Em breve, os vândalos brancos e bem nascidos invadirão as ruas das principais cidades norte-americanas. O movimento deles será facilitado pelos policiais, sempre prontos a tolerar quais abusos cometidos por homens brancos que odeiam negros, índios, hispânicos e imigrantes.

O Estado norte-americano foi criado para reprimir negros e exterminar índios. Ao longo do século XX, os EUA evoluiu um pouco. Mas dificilmente as agências estatais daquele país conseguirão reprimir norte-americanos brancos que dizem lutar em favor da liberdade enquanto desmantelam violentamente o regime político para restaurar a opressão racial.

Focada na preservação do império, a elite política dos EUA (democratas incluídos) não tem interesse ou condições de educar politicamente a população norte-americana. Isso tem sido feito pela indústria cultural e pela internet, espaços em que predominam as ilusões e as distorções sobre o que significa ser um bom cidadão.
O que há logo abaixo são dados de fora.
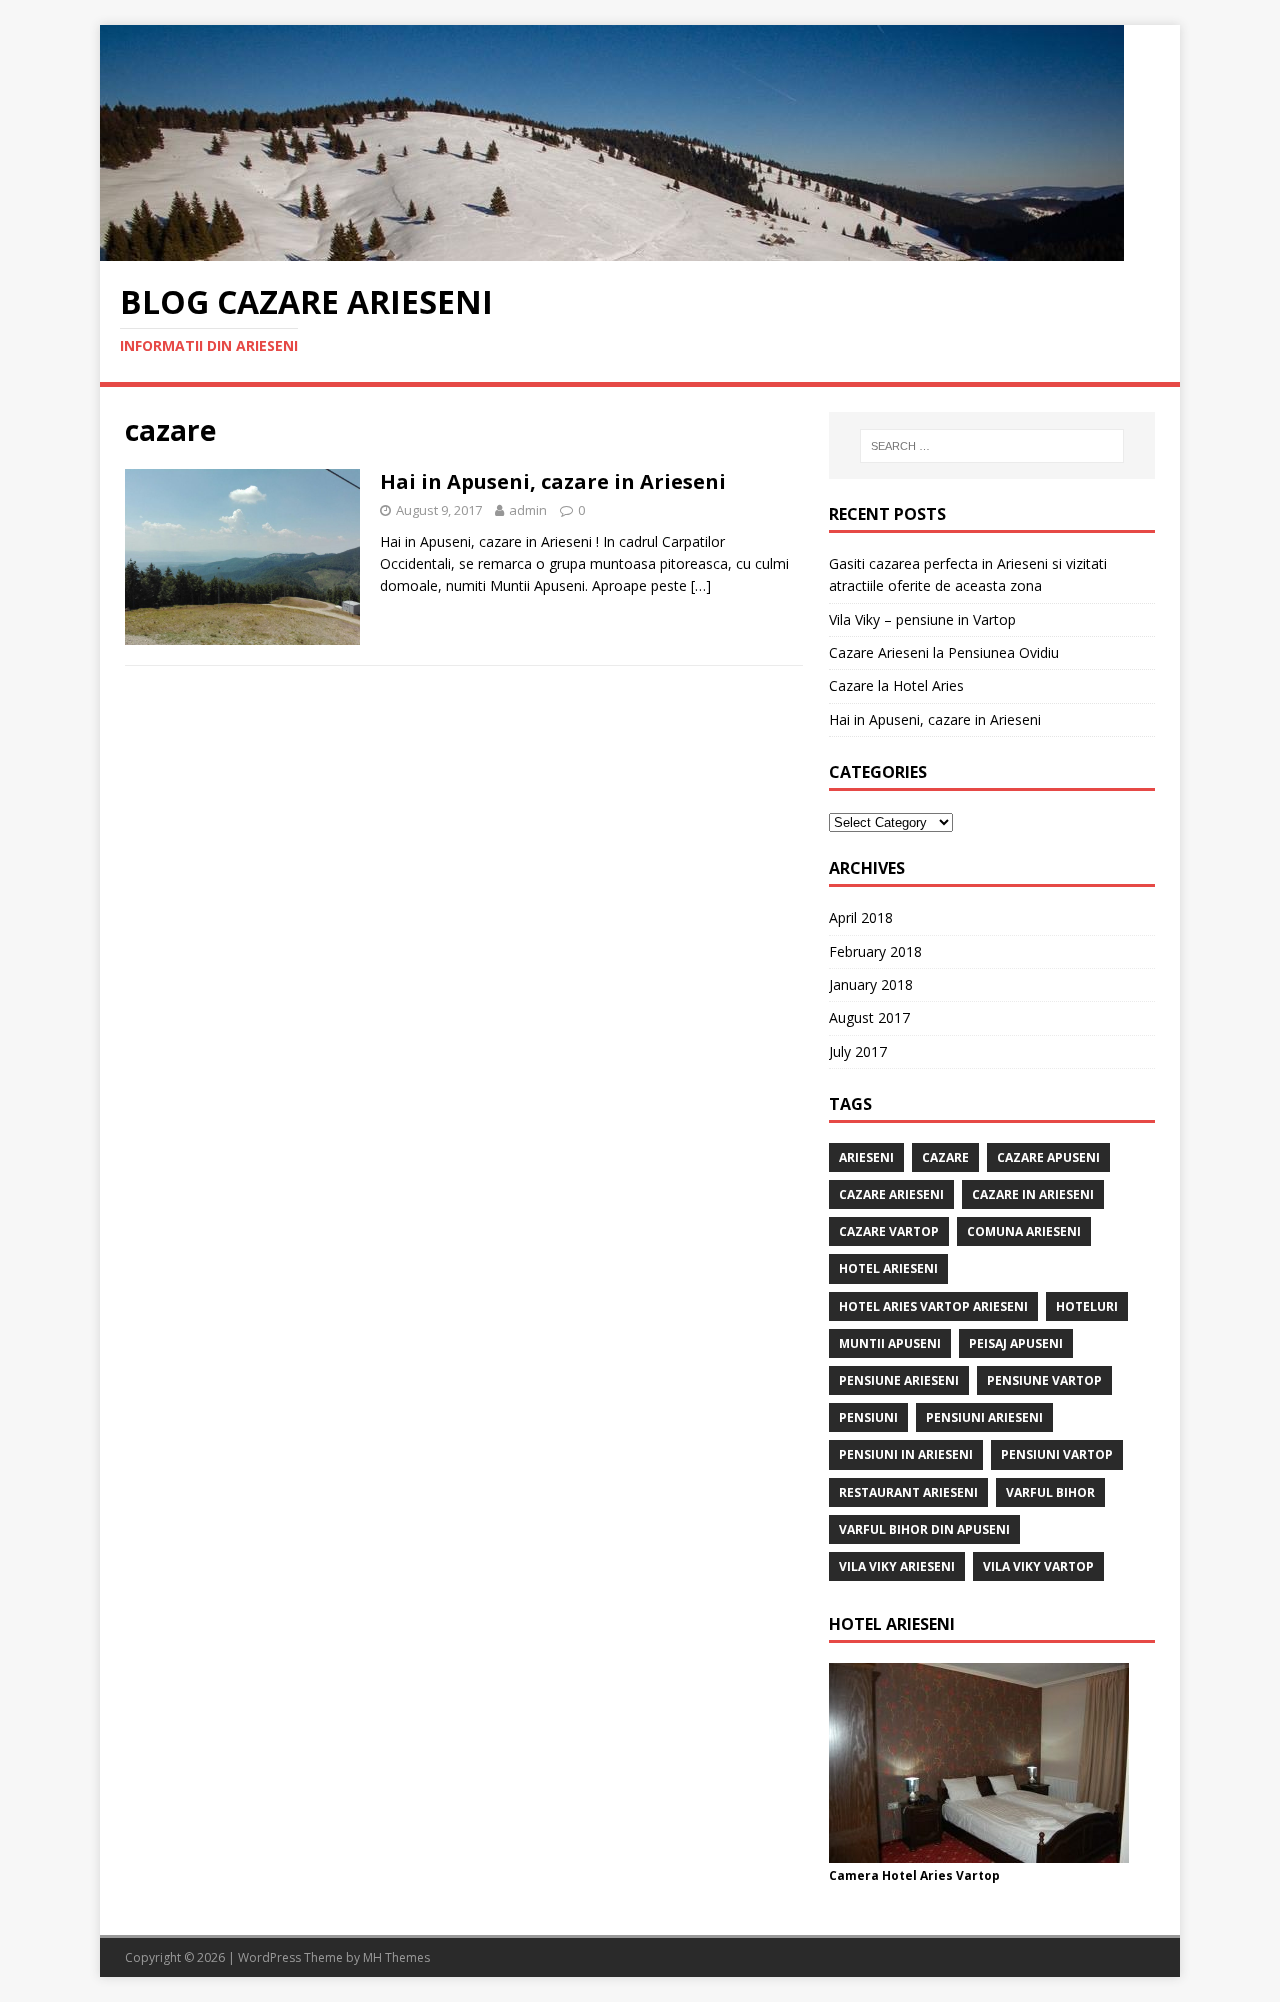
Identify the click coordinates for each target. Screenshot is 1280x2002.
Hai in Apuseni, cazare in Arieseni (553, 481)
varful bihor (1050, 1492)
Os bárbaros já estão dentro do território dos EUA. Eles foram criados pelo novo modo de vida norte-americano. O fato deles terem acesso fácil a armamentos poderosos é um detalhe que não pode ser desprezado. Além disso, é evidente que os inimigos declarados ou não dos norte-americanos utilizarão as redes sociais para instigar a manada de idiotas brancos armados a se jogar no abismo de uma guerra civil permanente, irracional e economicamente desastrosa.

O feitiço empregado pela CIA ao redor do mundo desde a década de 1950 finalmente começou a se voltar contra os feiticeiros norte-americanos. Bem feito!